#### Task goal
Transcribe all of the entries below exactly. Leave out the pictures.

#### Data extract
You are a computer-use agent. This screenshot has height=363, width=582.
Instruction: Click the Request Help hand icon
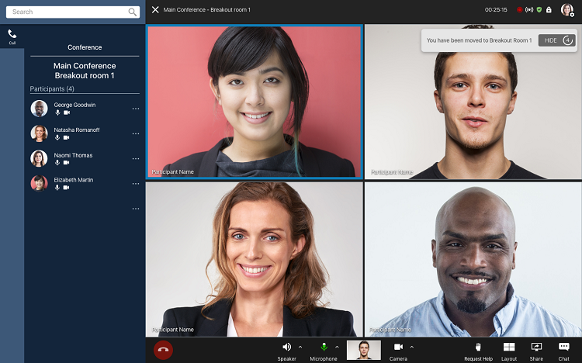[x=478, y=347]
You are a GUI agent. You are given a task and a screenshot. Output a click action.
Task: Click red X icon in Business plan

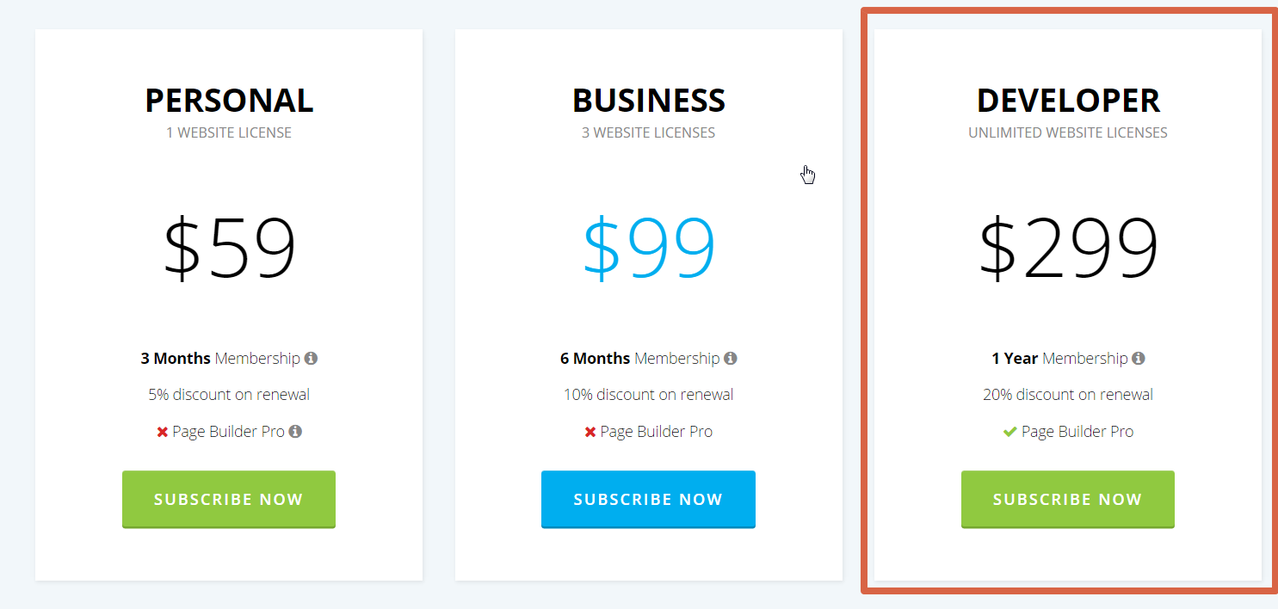pyautogui.click(x=590, y=432)
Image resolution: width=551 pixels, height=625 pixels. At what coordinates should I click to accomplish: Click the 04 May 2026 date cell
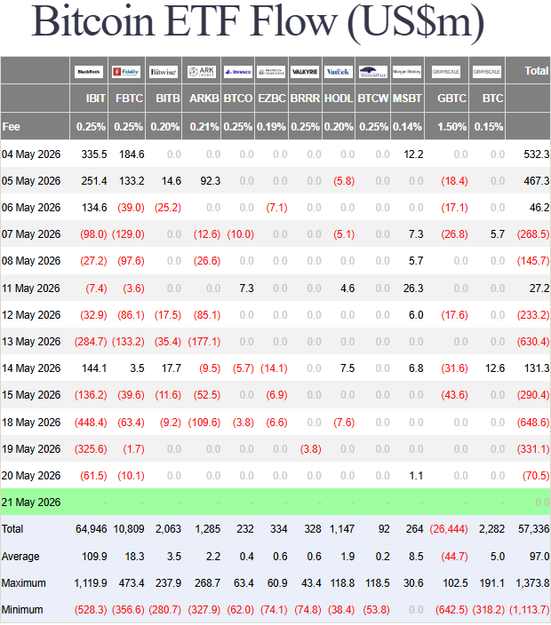31,154
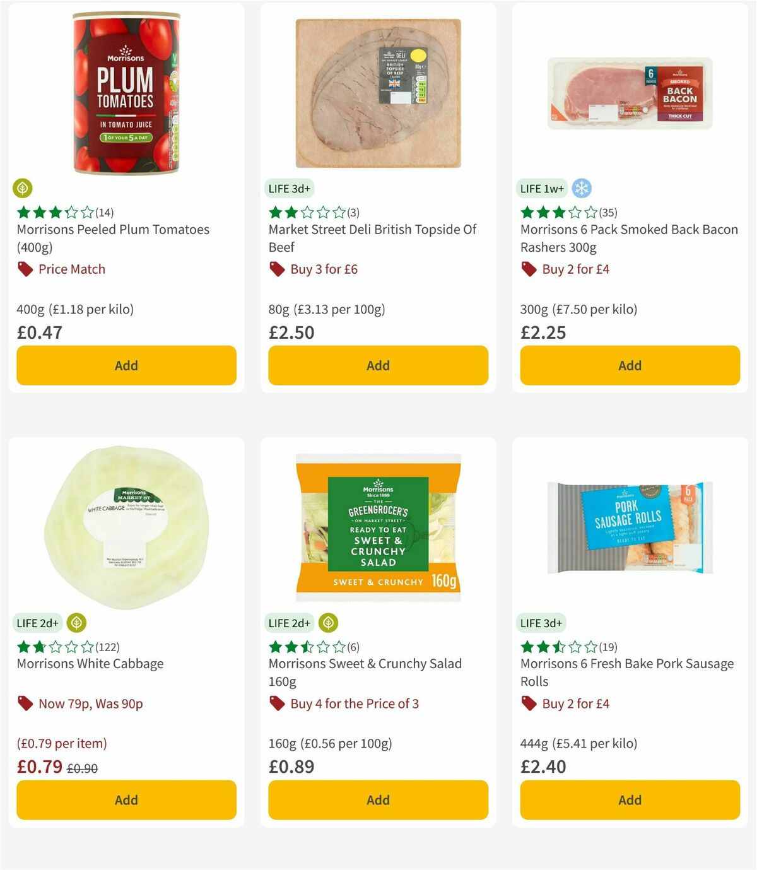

#### Result of this exercise
You are a computer-use agent. This screenshot has height=363, width=582.
Instruction: Click the Request Help hand icon
[x=478, y=347]
You are a GUI agent. You are given a task and a screenshot. Output a click action.
Task: Click red X icon in Business plan

pyautogui.click(x=590, y=432)
Image resolution: width=551 pixels, height=625 pixels. At what coordinates should I click to accomplish: Click the 04 May 2026 date cell
31,154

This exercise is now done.